NICE turns down daclizumab for MSers on the NHS. #NewsSpeak #PoliticalSpeak #MSBlog

NICE have just published their appraisal consultation document for daclizumab and have not recommended it on the NHS within its marketing authorisation for treating relapsing forms of multiple sclerosis in adults. This is depressing news and is not in the interests of MSers in England. I would not have expected daclizumab to be widely prescribed, but there is definitely an unmet need for its use in a well-defined cohort of patients. As I have said many times before daclizumab is not overtly immunosuppressive and therefore is an ideal switching drug for patients at high risk of PML on natalizumab. There are also a significant number of patients with highly-active disease, who have failed platform therapies, in whom fingolimod is contraindicated, who would benefit from daclizumab. These patients will now have little option, but to be treated with alemtuzumab. What about alemtuzumab failures? If NHS England don't allow us to give third and fourth courses of alemtuzumab this will be a relatively large population of patients. I have even argued in the past that patients with highly active disease or rapidly evolving severe MS who are JCV-positive may choose daclizumab over alemtuzumab first-line. Daclizumab has some attributes that will make it more appealing to some patients than alemtuzumab, i.e. it is self-administered and is not immunosuppressive. 

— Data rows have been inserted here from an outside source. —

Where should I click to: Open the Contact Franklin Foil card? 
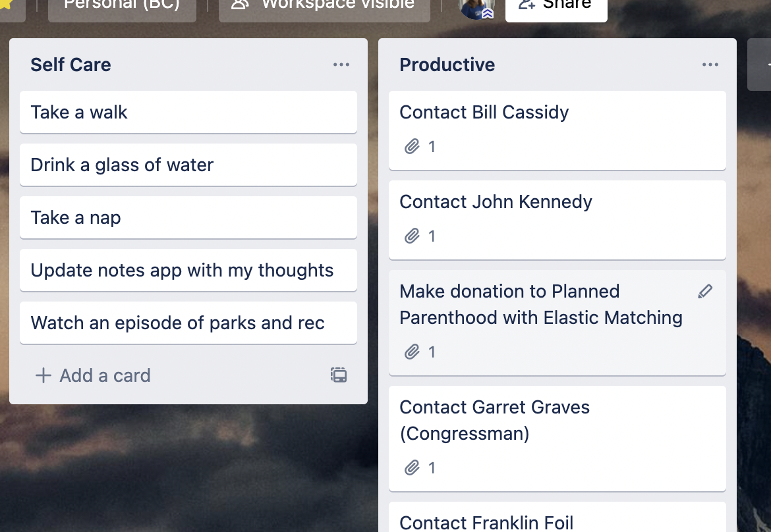[557, 518]
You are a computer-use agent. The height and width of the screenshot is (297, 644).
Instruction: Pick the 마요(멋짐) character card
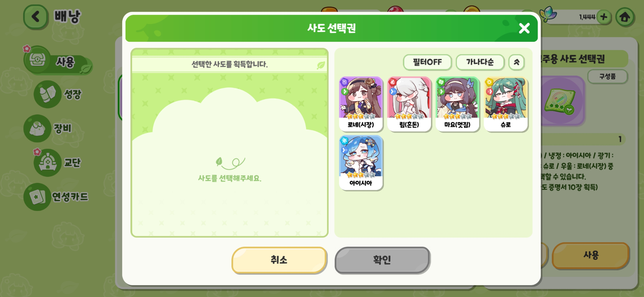click(457, 104)

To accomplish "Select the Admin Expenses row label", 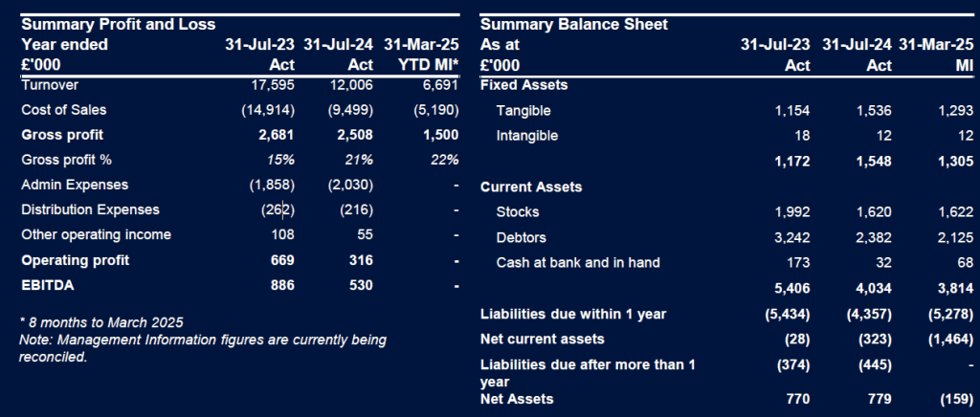I will pyautogui.click(x=75, y=185).
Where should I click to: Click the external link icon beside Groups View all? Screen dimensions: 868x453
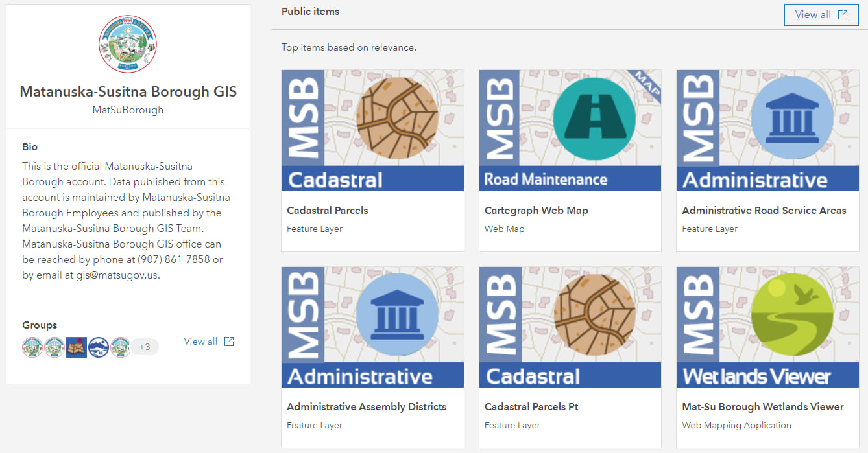[x=229, y=342]
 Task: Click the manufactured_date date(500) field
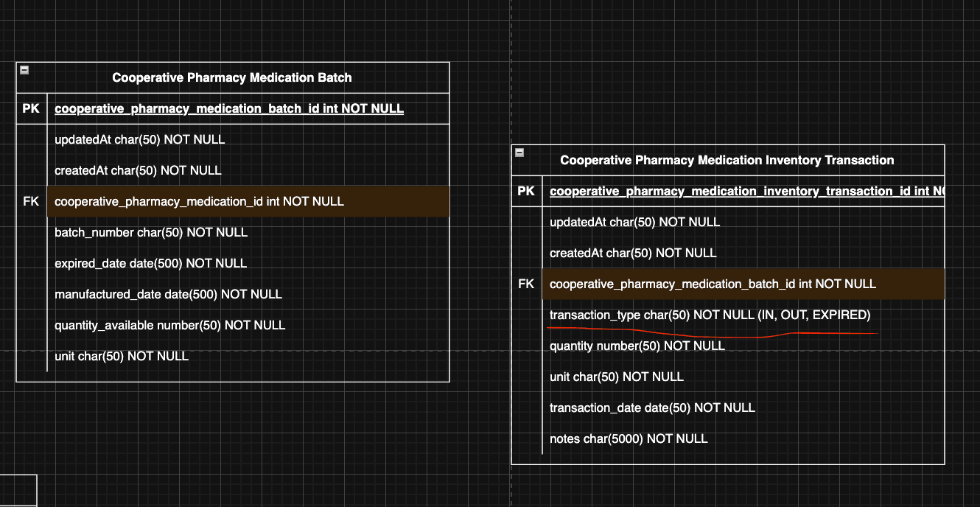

What now? I sincerely hope Biogen and Abbvie appeal this decision and that we the wider MS community let NICE know that we disagree with their assessment. At the end of the day having choice makes implementing personalised medicine in MS more a reality. Not being able to prescribe one of the licensed MS therapies simply disadvantages people with MS living in England. The cynic in me, however, thinks that NICE is simply asking for a big discount in the price of daclizumab for the NHS, relative to its listed price. This 'game of cat-and-mouse' is well tried and tested and is one of the reasons why the NHS gets high-cost drugs cheaper than other developed countries and why most other countries are putting in place their own versions of NICE.